In the end, Redick chose the only path whose consequences he could shoulder. At some point during that 2008-09 season, he approached Magic strength and conditioning coach Joe Rogowski with a simple but humbling admission: We need to work on my body.
The Transformation
The next year-and-a-half would see Redick lay the foundation upon which his last decade has been built. He and Rogowski spent hours each day in the weight room and on the track, attacking an increasingly specialized workout program the same way he had ACC defenses. This time, though, the foe was irrelevance, a future spent traipsing across Europe, playing in front of one foreign crowd after another — well-compensated, sure, but for games that served as nightly reminders that you were no longer at the pinnacle of your profession. That all those coaches had been right, that you were too skinny, too slow, too one-dimensional, and too late in the game to turn any of those things around.
"In the end, everything comes down to a guy's mentality," Rogowski said. "JJ is very, very, very competitive."
After a summer spent adding muscle to his frame, and spring to his hop, and burst to his step, Redick arrived at training camp the following September with the kind of results the Magic had hoped for when they drafted him No. 11 overall in 2006. He won the team's annual strength-and-conditioning competition, a feat he would achieve three times in his final five years there, and went on to average 17.5 minutes in 64 games during the regular season. The next year, his minutes bumped up to 22 a night, and, for the first time as an NBA player, he cracked 40 percent from three-point range.

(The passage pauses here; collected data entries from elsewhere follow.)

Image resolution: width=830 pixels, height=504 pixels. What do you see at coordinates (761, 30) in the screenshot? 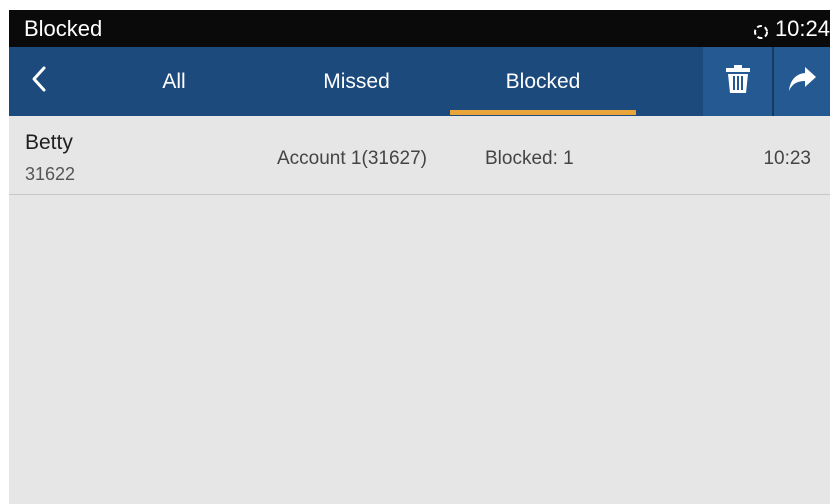
I see `sync-icon` at bounding box center [761, 30].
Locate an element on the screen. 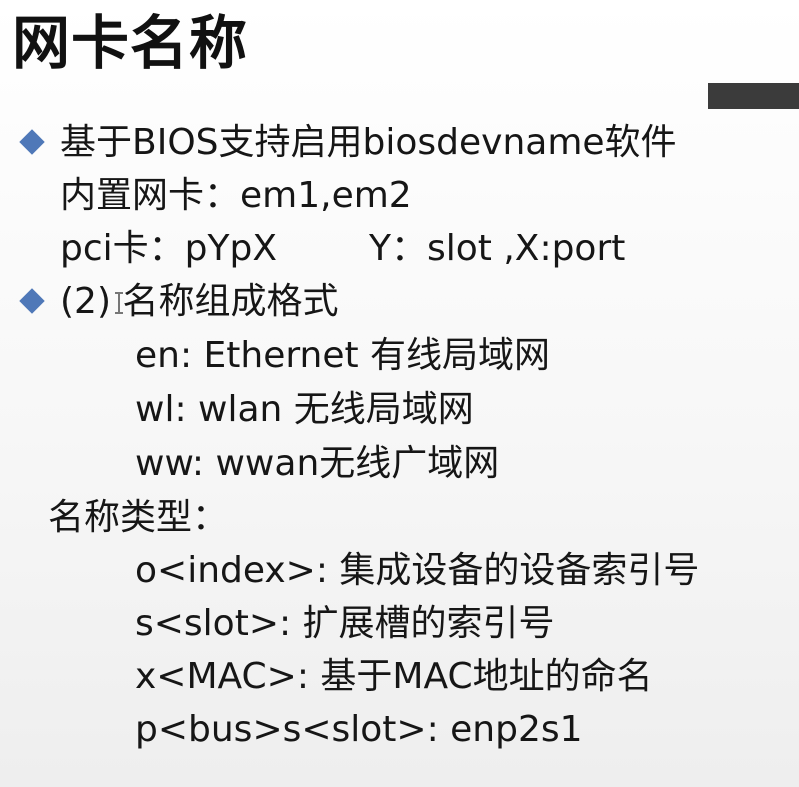 This screenshot has height=787, width=799. line-name-format-heading: (2) 名称组成格式 is located at coordinates (200, 302).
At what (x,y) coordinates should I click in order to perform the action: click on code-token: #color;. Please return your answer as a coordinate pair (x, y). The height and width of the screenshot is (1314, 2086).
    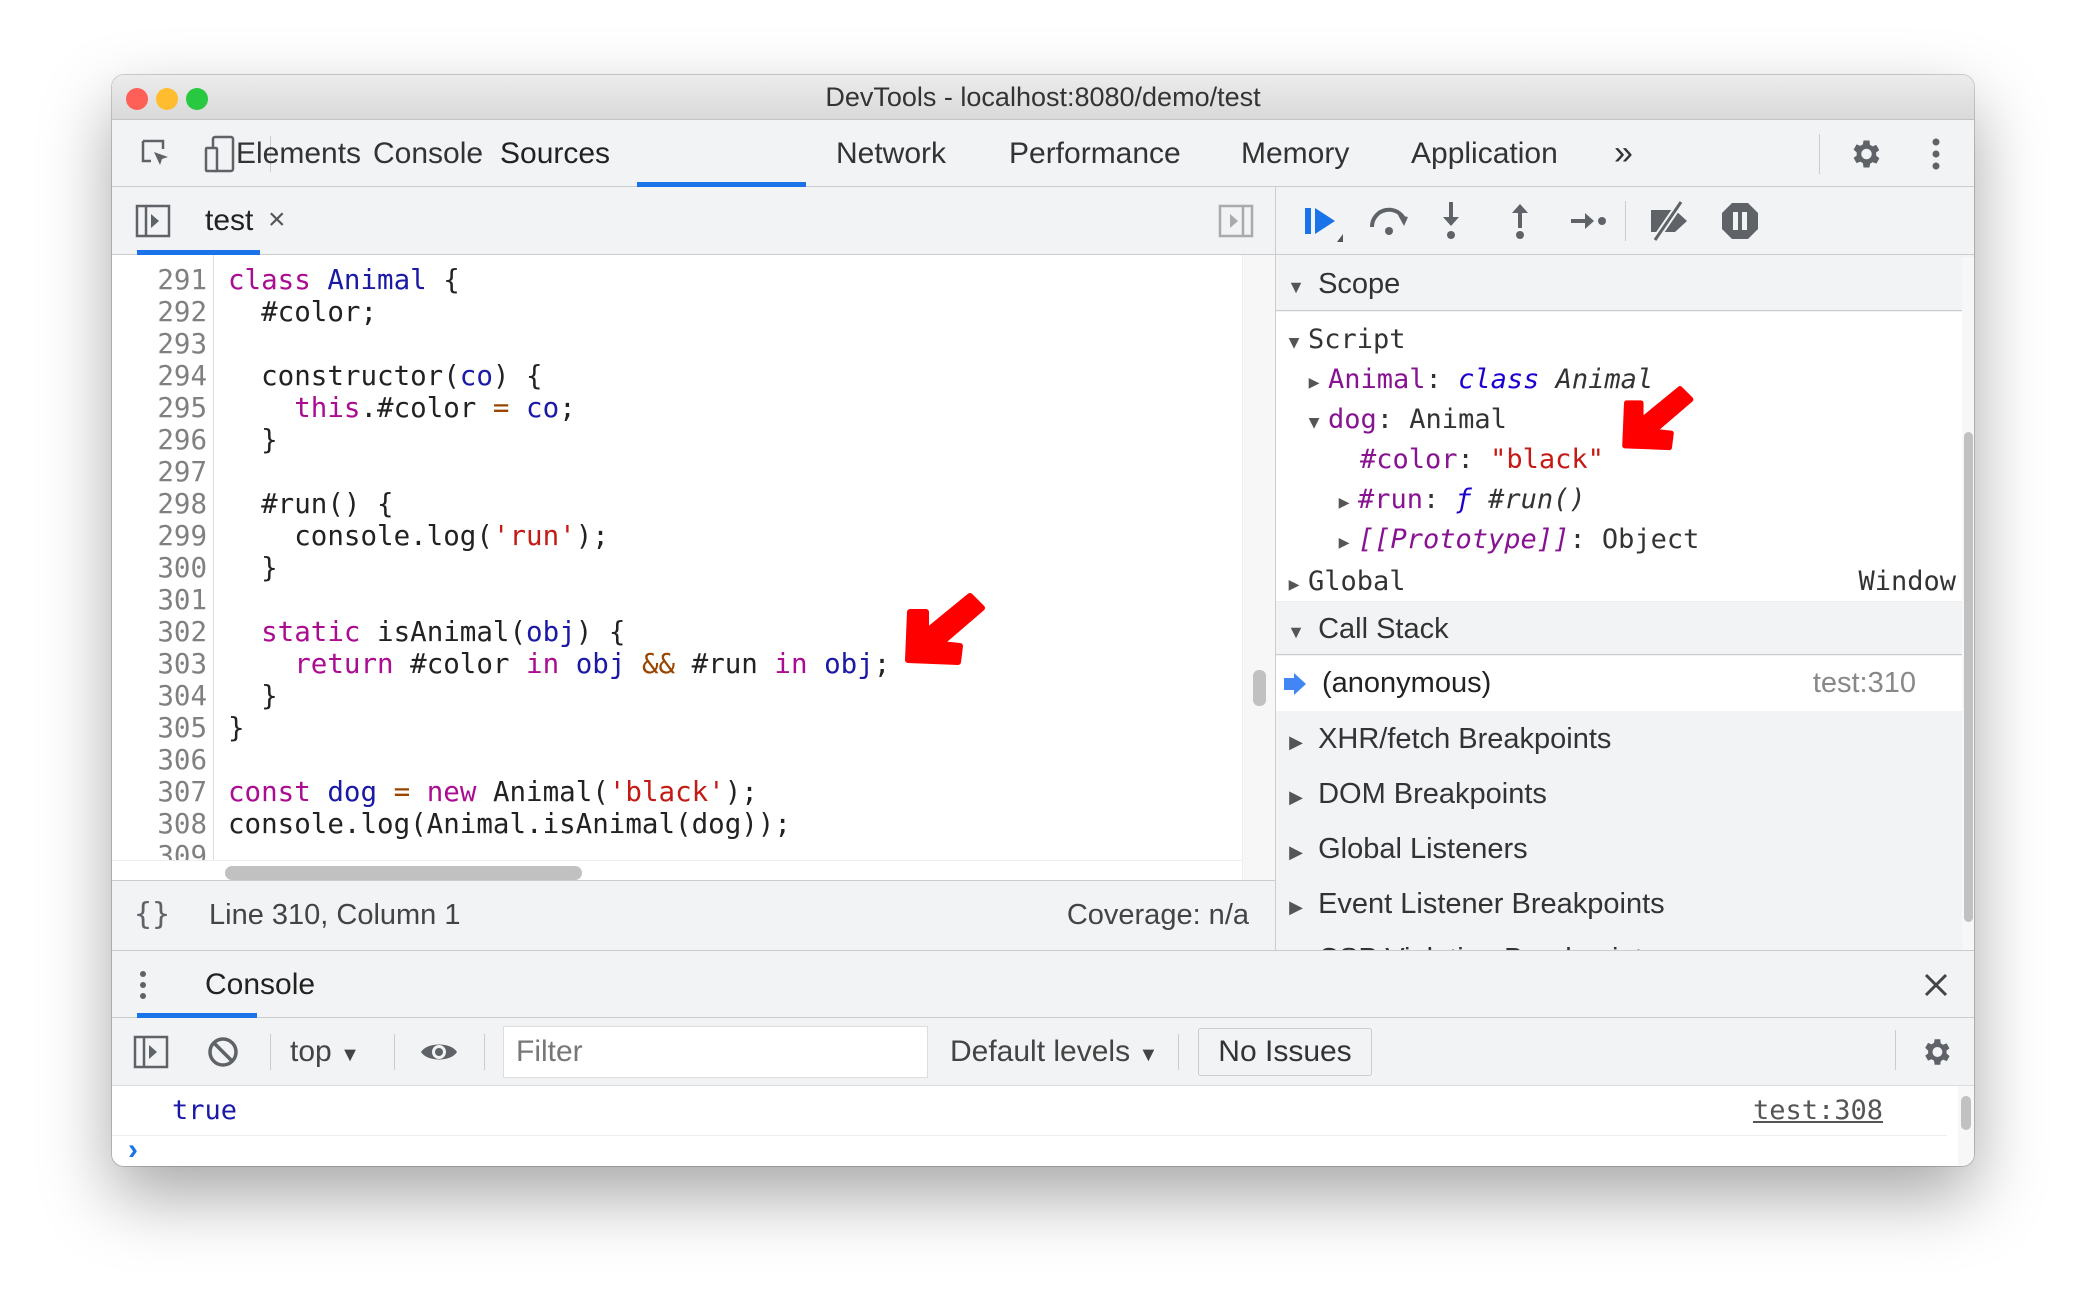
    Looking at the image, I should click on (303, 312).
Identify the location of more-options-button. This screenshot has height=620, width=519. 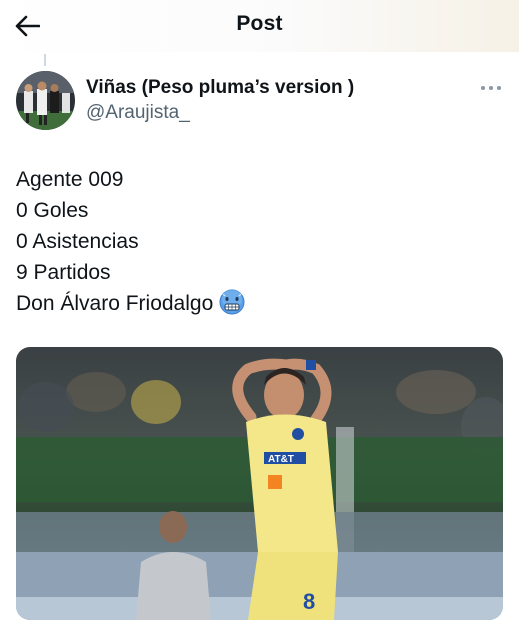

That offseason, the summer of 2010, the Bulls signed him to a three-year, $19 million free-agent offer sheet that Orlando decided to match. Still, he sharpened his focus even more. The next summer, after abdominal surgery, he refined his workout program, his shooting drills, his post-practice and pregame routines. After signing with the Clippers, he requested an audience with Steve Nash and spent an hour picking the future Hall of Famer's brain over drinks at an L.A.-area restaurant, peppering him with questions about maximizing life on the leeward side of the sport's steep aging curve.
"His biggest thing to me, which I've tried to incorporate, is being super-efficient with time," Redick said. "When I work out on the court, I probably do less sprints than I did when I was in my 20s, but I go harder every rep. Every rep is sort of game speed, so I don't need to run as many sprints. … .It's more going really, really hard on each rep and maximizing that."
The Vet
The cliche says the effort is business-like, but it's deeper than that. Redick is more craftsman than suit, his trade an extension of himself. Each game is an exhibition of his identity, which means the preparation for it is a quest for perfection, which leads to a healthy sort of neuroticism regarding everything that preparation entails.
"We all understand that that is the great separator of the NBA," Sixers coach Brett Brown said. "Our league is different from any other sport in the world in relation to our volume of games in a condensed period of time. You can't pull that off unless you have an elite fitness base. That takes discipline. He epitomizes pro."
A month or so ago, at one stop or another on the NBA's perpetual tour, Redick's path crossed with that of his old strength coach from the Magic. Rogowski, now the director of sports medicine and research for the NBA Players Association, marveled at the condition of his former pupil, suggesting that he write a book, instead of Tom Brady's TB12, he could call it JJ4 (a reference to Redick's longtime jersey number before he joined the Sixers).
"I think all players have that to some degree or else they wouldn't be in the NBA," Rogowski said. "JJ takes it to another level, where it's not just a job for him. It's a lifestyle."
Eleven-and-a-half years into a career that once was dismissed as dead on arrival, Redick is seeing the returns on that investment continue to grow.